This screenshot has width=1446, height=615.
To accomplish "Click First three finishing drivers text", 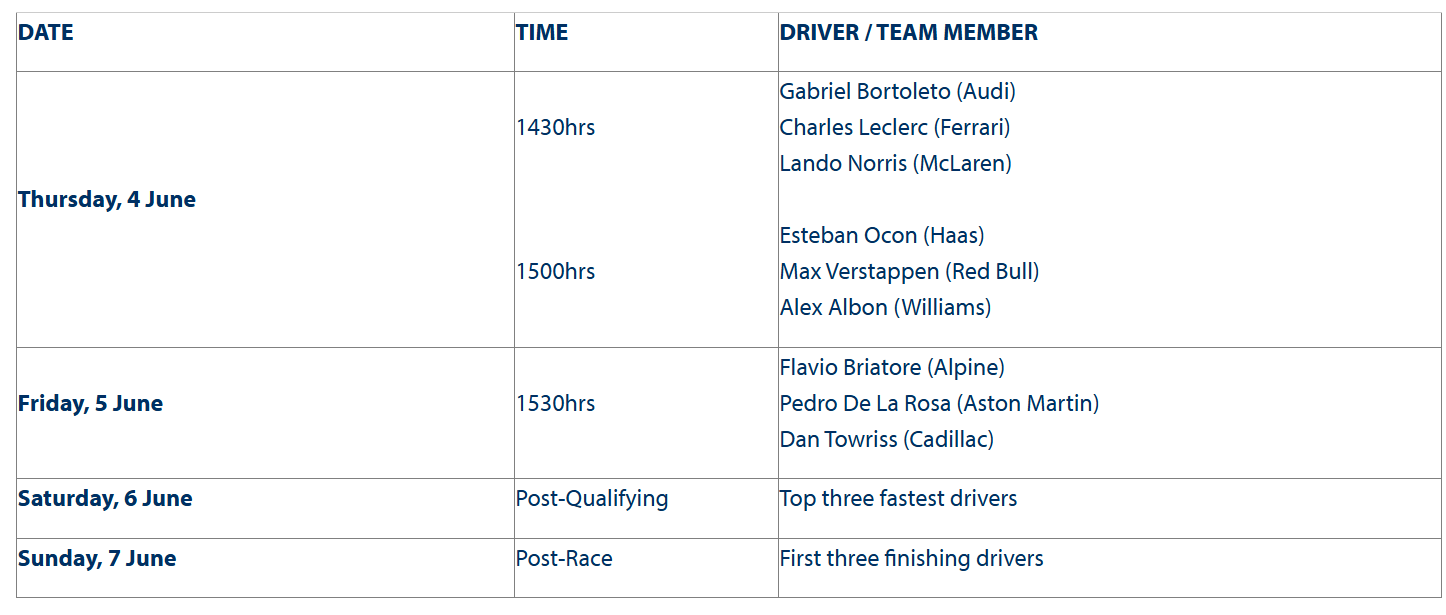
::::::::::
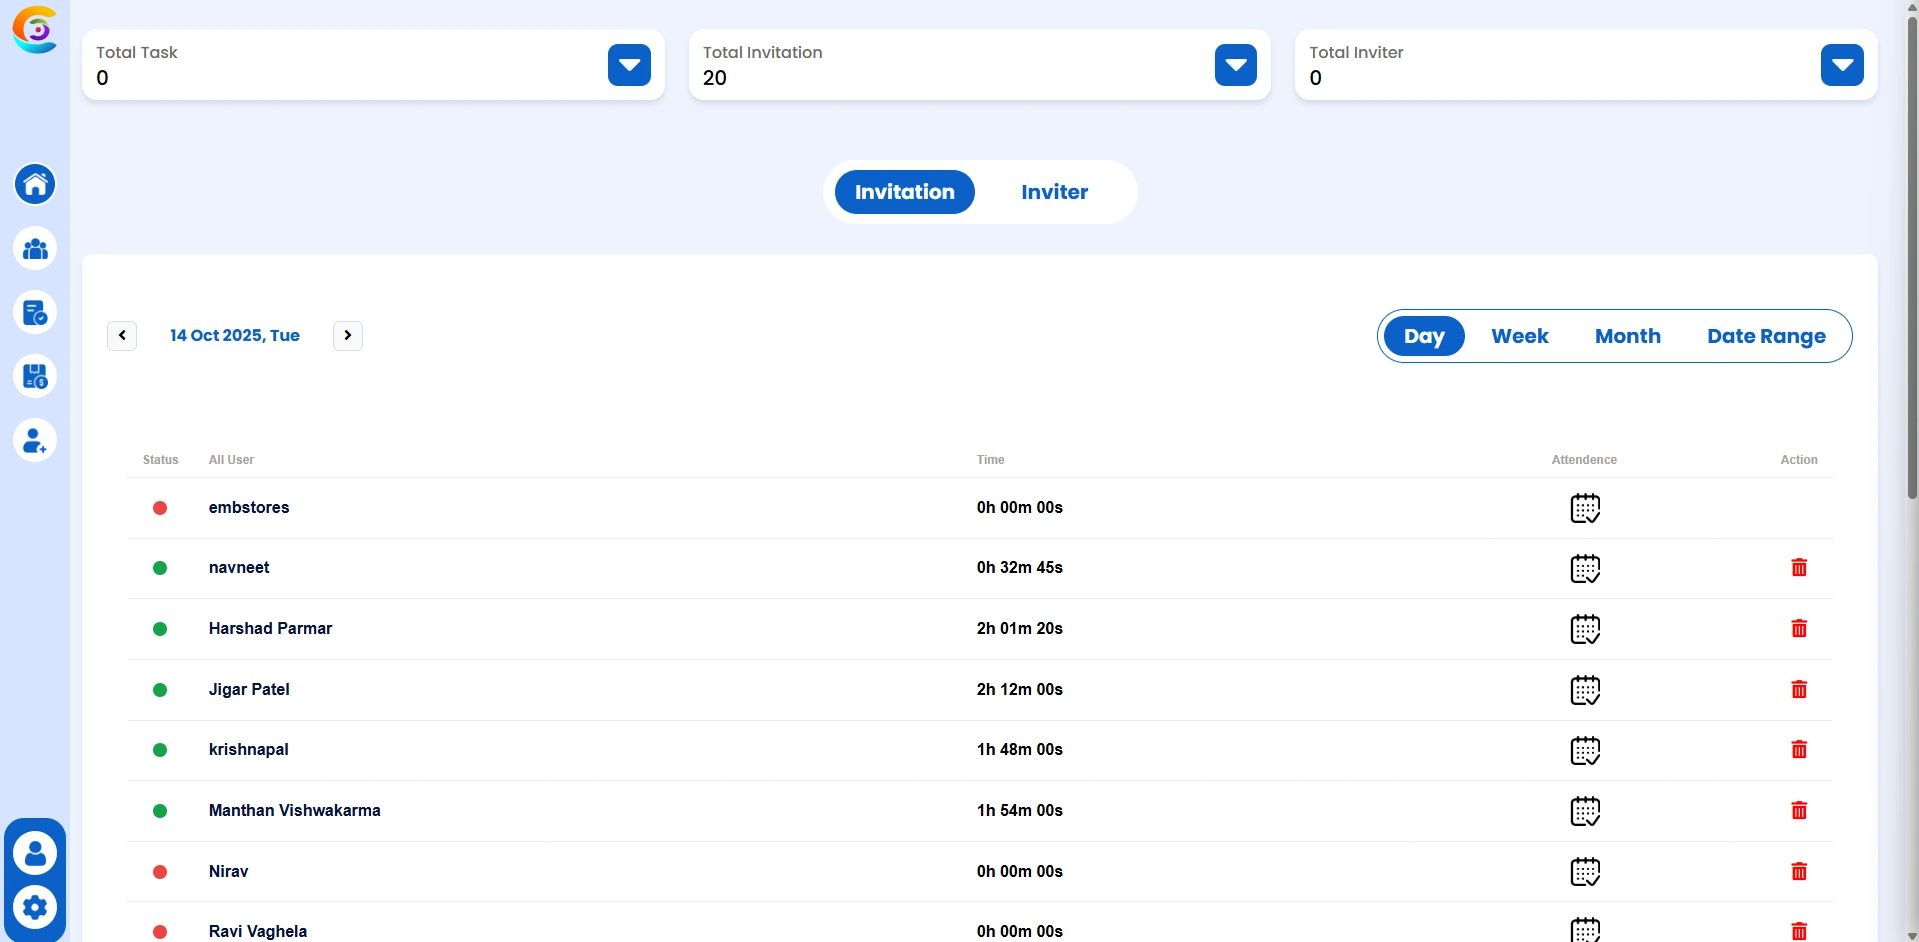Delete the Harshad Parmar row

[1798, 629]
::::::::::
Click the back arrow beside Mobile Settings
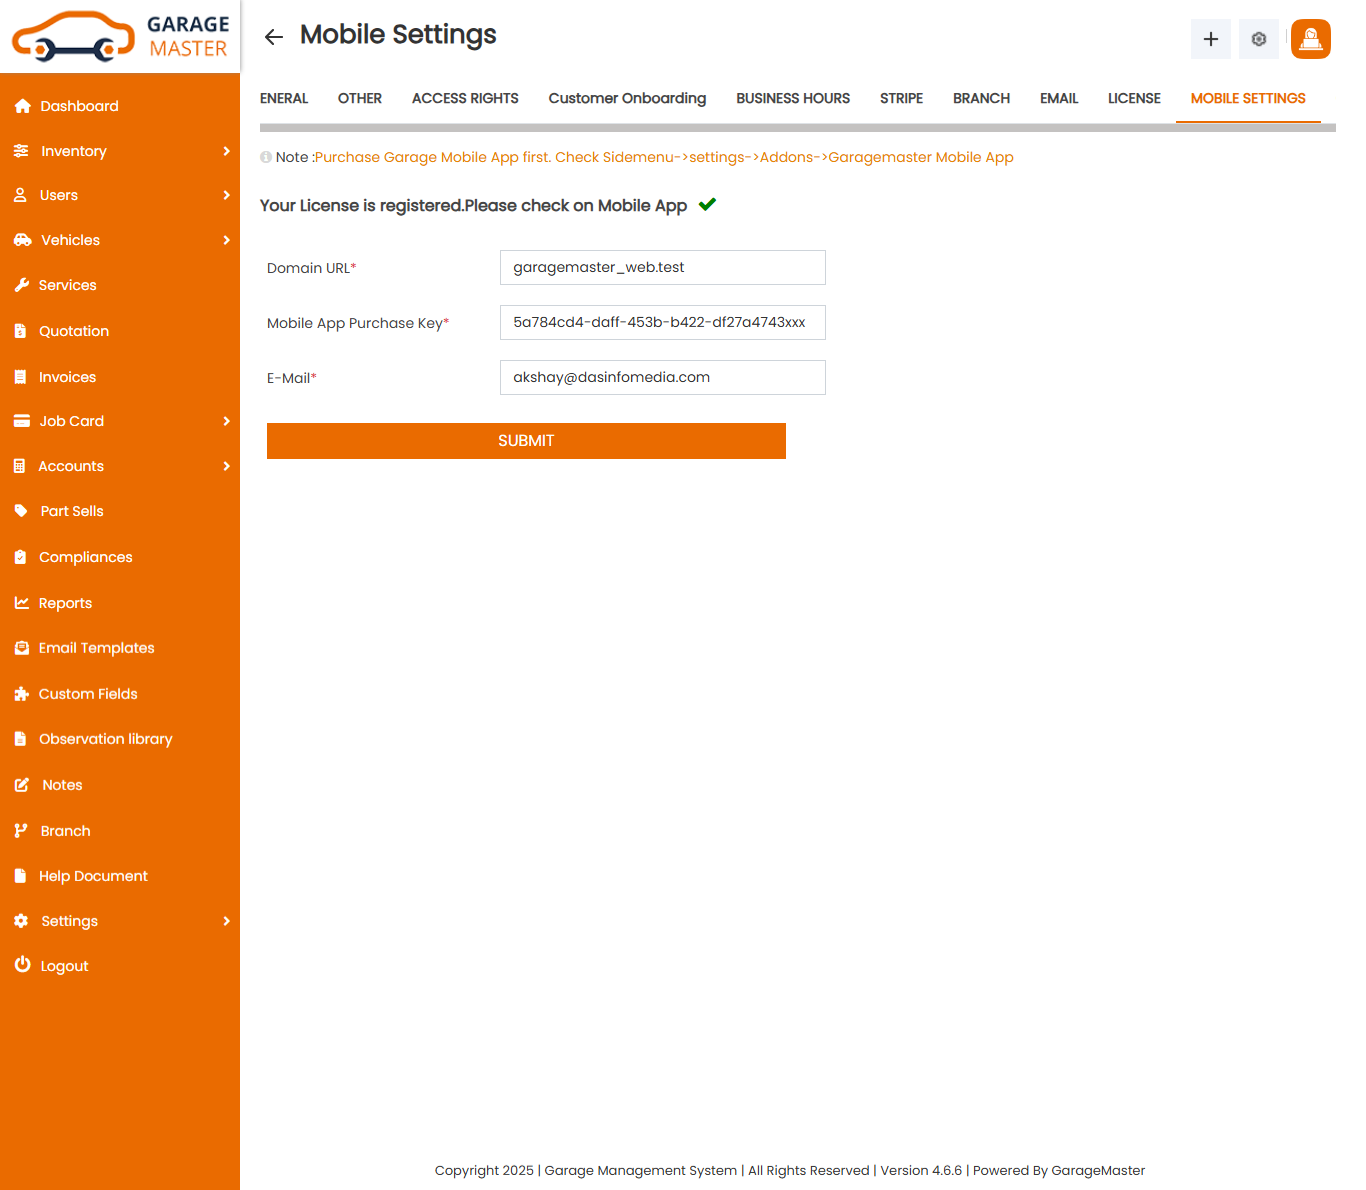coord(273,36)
::::::::::
> **GOAL OF THE EXERCISE**: Going by the data above, give back only the lines from the one containing "This screenshot has width=1446, height=615." through the one containing "First three finishing", exactly as they stand, both ends included and no images.

> **YOUR SOLUTION**:
This screenshot has width=1446, height=615.
To accomplish "Click First three finishing drivers text", 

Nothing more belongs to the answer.